So the take home message is: avoid H+ mode for EFCS at /250s or slower and all mechanical modes at 1/250s or slower. Also, the R7 does have bad rolling shutter with ES, so avoid that when wings are flapping fast or panning fast against vertical lines. But, the R7 has a good variety of drive modes, the H+ mode is 30 fps for ES and 15 fps for MS and EFCS, the H is 15fps for ES, 8 for EFCS and 6.5 for for MS, and low continuous is 3 fps for all three modes, and so we have lots of choice for different situations. I leave the camera in low speed continuous ES for static shots, H+ ES for BIF and H+ EFCS for insects in flight etc where rolling shutter can be a disaster.


----------



## Czardoom (Aug 1, 2022)

Thanks Alan! Your observations and tests are always very valuable to combat the hysteria that can often result on the internet!


----------



## Del Paso (Aug 1, 2022)

Czardoom said:


> Thanks Alan! Your observations and tests are always very valuable to combat the hysteria that can often result on the internet!


Well said!


----------



## neuroanatomist (Aug 1, 2022)

The internet is right to be hysterical over this issue. It's (sh)UTTERLY SHOCKING that Canon would release a camera with this problem.


----------



## dcm (Aug 1, 2022)

AlanF said:


> ...
> 
> So the take home message is: avoid H+ mode for EFCS at /250s or slower and all mechanical modes at 1/250s or slower. Also, the R7 does have bad rolling shutter with ES, so avoid that when wings are flapping fast or panning fast against vertical lines. But, the R7 has a good variety of drive modes, the H+ mode is 30 fps for ES and 15 fps for MS and EFCS, the H is 15fps for ES, 8 for EFCS and 6.5 for for MS, and low continuous is 3 fps for all three modes, and so we have lots of choice for different situations. I leave the camera in low speed continuous ES for static shots, H+ ES for BIF and H+ EFCS for insects in flight etc where rolling shutter can be a disaster.
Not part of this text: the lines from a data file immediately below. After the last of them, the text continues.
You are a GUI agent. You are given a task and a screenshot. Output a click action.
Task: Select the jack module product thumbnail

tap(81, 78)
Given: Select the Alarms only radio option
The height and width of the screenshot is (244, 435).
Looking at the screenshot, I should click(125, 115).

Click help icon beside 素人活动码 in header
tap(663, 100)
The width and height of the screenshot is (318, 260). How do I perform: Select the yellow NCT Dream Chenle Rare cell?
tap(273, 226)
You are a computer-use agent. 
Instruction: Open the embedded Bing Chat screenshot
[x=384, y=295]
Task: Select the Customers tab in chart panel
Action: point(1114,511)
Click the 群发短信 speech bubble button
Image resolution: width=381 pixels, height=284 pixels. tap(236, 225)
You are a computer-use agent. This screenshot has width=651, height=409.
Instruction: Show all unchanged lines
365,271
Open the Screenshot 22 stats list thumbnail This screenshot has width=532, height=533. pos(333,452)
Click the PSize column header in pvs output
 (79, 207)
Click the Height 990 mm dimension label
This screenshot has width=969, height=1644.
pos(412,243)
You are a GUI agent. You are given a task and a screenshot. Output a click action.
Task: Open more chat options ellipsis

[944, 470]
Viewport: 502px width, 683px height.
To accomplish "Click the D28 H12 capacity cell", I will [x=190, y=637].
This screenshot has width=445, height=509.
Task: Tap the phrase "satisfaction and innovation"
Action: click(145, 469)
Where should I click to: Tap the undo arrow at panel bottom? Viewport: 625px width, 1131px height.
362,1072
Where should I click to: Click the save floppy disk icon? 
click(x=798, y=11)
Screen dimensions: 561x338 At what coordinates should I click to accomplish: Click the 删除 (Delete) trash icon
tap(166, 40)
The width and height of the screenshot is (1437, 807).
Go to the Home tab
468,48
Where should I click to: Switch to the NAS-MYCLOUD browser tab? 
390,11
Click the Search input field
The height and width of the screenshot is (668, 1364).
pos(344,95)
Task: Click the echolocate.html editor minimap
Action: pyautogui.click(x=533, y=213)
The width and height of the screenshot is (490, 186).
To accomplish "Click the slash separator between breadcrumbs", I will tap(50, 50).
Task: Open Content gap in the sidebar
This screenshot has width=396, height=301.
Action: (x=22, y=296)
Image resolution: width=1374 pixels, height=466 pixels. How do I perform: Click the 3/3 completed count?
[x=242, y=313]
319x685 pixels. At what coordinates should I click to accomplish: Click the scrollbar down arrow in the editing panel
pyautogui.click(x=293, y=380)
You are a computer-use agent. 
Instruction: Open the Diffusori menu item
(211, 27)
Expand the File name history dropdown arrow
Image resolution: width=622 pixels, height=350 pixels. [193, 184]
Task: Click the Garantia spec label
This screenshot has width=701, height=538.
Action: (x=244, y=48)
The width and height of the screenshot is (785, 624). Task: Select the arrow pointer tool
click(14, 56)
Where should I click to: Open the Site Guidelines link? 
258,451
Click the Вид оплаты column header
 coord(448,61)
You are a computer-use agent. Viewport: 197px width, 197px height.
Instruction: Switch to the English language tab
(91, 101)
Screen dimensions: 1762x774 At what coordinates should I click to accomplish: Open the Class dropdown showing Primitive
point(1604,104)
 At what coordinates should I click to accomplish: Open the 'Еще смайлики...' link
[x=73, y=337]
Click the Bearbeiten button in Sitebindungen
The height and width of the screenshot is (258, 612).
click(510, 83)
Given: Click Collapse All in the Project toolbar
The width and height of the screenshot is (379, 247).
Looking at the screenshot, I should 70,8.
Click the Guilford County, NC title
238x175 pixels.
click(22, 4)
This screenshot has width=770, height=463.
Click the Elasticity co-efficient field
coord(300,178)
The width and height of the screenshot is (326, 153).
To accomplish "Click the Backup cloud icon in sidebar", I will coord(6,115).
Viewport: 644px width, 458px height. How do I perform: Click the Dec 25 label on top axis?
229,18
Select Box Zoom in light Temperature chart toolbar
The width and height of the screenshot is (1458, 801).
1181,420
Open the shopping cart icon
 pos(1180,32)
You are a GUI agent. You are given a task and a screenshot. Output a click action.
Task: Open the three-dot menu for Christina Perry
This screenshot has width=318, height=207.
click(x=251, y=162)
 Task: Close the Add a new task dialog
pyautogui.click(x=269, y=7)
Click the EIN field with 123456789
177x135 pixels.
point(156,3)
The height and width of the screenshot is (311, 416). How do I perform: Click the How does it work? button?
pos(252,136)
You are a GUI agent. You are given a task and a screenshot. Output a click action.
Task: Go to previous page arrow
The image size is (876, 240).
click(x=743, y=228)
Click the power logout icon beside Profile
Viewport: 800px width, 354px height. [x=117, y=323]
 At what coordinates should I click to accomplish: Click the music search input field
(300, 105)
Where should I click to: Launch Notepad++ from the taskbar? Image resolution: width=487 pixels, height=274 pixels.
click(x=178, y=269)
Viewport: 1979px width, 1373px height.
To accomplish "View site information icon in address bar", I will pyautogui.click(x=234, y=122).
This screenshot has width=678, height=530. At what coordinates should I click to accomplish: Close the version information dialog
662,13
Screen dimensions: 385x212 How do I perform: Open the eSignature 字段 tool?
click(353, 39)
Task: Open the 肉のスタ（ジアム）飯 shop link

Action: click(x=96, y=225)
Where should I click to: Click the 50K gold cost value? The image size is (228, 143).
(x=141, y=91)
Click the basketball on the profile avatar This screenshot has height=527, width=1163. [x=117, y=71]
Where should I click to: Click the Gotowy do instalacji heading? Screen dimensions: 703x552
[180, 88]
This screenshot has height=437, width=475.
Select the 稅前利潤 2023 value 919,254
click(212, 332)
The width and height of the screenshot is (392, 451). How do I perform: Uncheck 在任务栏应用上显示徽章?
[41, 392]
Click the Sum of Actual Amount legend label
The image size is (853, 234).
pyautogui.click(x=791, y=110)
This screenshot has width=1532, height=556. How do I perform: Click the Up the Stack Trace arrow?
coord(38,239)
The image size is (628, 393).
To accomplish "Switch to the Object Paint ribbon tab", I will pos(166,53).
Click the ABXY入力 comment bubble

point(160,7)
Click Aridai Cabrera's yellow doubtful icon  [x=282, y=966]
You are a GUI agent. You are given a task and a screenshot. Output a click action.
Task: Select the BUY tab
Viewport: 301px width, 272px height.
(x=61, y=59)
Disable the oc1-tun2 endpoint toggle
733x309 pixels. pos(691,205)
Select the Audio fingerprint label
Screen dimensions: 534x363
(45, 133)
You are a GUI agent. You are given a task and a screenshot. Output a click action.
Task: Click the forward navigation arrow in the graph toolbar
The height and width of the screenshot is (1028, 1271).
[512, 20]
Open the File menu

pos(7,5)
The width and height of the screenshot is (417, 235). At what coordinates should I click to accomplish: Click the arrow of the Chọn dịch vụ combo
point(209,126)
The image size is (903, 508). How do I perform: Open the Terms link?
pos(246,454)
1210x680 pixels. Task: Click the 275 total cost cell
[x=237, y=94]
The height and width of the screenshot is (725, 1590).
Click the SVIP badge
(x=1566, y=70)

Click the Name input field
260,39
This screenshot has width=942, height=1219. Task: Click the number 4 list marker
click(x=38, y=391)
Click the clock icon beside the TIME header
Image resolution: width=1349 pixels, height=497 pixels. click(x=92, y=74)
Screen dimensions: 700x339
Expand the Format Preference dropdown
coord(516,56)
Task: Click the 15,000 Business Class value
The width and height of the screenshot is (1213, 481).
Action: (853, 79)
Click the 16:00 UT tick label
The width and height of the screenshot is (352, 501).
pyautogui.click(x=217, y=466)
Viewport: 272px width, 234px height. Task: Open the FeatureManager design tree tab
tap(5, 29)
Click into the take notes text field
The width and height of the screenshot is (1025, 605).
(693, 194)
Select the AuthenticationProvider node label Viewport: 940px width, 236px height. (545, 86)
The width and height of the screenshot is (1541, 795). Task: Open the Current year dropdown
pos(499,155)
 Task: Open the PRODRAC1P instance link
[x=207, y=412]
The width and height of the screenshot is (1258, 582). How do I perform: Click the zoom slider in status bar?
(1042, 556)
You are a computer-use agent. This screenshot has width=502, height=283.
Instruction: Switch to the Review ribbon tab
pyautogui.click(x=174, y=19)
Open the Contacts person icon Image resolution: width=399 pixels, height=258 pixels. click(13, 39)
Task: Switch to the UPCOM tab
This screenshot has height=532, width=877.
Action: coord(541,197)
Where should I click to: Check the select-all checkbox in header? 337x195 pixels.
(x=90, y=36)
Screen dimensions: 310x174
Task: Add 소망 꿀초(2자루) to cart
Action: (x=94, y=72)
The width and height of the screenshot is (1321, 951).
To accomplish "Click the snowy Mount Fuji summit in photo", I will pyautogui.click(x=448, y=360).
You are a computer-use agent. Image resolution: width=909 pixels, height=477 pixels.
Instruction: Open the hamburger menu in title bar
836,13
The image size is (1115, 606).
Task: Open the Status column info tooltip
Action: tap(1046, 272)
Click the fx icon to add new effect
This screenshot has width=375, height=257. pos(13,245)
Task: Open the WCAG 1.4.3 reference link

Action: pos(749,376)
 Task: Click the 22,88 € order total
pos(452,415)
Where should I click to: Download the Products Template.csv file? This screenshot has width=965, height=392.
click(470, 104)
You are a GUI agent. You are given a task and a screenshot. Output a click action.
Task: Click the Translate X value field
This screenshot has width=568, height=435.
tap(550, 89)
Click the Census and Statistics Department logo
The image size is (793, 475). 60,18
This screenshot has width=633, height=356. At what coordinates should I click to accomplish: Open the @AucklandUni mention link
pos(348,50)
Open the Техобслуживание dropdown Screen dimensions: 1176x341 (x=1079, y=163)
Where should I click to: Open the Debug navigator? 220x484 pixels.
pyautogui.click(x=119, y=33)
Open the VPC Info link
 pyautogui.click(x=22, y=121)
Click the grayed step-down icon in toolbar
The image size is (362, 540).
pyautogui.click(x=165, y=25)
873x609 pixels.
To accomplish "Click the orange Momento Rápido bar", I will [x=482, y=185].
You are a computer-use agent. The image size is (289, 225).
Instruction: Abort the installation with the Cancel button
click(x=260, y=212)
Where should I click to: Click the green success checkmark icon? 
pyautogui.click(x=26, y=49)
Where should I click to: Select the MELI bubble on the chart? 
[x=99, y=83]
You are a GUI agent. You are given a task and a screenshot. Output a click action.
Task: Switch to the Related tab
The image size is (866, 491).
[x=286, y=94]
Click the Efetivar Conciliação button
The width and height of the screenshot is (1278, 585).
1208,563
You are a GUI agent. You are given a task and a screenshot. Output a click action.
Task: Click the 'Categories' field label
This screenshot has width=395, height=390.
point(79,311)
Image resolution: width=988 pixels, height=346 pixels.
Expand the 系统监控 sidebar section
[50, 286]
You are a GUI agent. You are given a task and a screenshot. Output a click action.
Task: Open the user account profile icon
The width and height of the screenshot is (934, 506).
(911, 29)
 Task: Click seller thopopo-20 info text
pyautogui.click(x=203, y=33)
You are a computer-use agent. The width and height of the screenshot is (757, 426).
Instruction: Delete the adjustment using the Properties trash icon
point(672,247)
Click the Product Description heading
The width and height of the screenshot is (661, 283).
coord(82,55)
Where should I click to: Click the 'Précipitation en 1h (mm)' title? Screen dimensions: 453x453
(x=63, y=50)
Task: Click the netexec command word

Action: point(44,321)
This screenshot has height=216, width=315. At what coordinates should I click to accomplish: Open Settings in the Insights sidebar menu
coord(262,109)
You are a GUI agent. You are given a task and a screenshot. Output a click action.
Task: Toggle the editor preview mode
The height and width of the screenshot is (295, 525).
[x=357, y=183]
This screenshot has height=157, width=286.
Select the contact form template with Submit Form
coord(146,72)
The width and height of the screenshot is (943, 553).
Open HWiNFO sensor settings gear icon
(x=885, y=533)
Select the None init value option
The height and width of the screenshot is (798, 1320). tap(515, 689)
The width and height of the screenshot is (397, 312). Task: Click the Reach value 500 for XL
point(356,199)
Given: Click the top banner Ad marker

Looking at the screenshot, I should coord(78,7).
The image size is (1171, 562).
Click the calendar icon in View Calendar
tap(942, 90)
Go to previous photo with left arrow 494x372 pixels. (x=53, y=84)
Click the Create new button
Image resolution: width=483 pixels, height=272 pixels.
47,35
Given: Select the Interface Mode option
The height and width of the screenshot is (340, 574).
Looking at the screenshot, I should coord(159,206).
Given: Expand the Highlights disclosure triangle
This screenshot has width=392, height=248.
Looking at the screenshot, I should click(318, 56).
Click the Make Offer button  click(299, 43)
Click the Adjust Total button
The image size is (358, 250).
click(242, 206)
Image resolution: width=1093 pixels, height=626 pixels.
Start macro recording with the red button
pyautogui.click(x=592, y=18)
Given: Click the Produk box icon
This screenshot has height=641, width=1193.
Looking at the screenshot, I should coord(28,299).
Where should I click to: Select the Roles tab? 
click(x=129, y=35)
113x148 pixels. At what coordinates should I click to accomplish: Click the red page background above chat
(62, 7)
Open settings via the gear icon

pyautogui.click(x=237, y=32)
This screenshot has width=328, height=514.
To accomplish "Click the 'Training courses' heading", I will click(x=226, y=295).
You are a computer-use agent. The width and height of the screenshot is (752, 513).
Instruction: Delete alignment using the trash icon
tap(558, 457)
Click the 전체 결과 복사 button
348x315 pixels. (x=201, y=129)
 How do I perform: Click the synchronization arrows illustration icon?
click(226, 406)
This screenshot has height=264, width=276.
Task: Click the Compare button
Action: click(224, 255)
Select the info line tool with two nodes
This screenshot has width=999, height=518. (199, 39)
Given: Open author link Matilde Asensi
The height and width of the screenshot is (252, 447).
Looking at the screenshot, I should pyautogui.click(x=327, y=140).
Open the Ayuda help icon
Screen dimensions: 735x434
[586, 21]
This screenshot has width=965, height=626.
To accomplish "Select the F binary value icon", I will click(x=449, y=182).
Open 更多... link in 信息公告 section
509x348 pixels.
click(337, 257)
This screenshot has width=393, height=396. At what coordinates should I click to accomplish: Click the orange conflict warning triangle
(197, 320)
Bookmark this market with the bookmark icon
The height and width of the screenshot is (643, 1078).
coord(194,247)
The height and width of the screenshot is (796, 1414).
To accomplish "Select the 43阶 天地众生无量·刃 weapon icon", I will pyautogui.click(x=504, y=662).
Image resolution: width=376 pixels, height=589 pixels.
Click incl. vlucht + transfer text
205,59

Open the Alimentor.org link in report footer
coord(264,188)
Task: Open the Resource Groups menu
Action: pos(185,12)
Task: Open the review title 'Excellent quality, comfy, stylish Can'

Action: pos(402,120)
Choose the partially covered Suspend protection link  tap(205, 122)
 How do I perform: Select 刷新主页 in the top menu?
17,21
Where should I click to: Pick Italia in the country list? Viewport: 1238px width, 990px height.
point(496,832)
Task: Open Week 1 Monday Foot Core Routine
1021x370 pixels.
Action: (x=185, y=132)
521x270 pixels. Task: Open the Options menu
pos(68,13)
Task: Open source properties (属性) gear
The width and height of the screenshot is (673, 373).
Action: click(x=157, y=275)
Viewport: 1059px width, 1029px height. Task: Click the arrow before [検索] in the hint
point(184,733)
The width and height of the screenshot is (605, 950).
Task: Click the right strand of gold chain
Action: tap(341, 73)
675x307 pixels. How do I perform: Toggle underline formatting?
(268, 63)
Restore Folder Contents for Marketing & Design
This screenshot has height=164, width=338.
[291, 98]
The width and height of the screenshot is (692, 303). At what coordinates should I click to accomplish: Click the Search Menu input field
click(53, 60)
The results sound similar to the EOS M shutter shock issues we discussed some time back, but with an added wrinkle for the high speed shutter. I particularly like your final recommendations for drive modes based on shutter mode. 

It kind of begs the question - do similar things happen on the R5 or R6? Or is it strictly an issue for the crop bodies with less mass like the M series and R7/R10 and lighter lenses?


----------



## koenkooi (Aug 2, 2022)

dcm said:


> The results sound similar to the EOS M shutter shock issues we discussed some time back, but with an added wrinkle for the high speed shutter. I particularly like your final recommendations for drive modes based on shutter mode.
> 
> It kind of begs the question - do similar things happen on the R5 or R6? Or is it strictly an issue for the crop bodies with less mass like the M series and R7/R10 and lighter lenses?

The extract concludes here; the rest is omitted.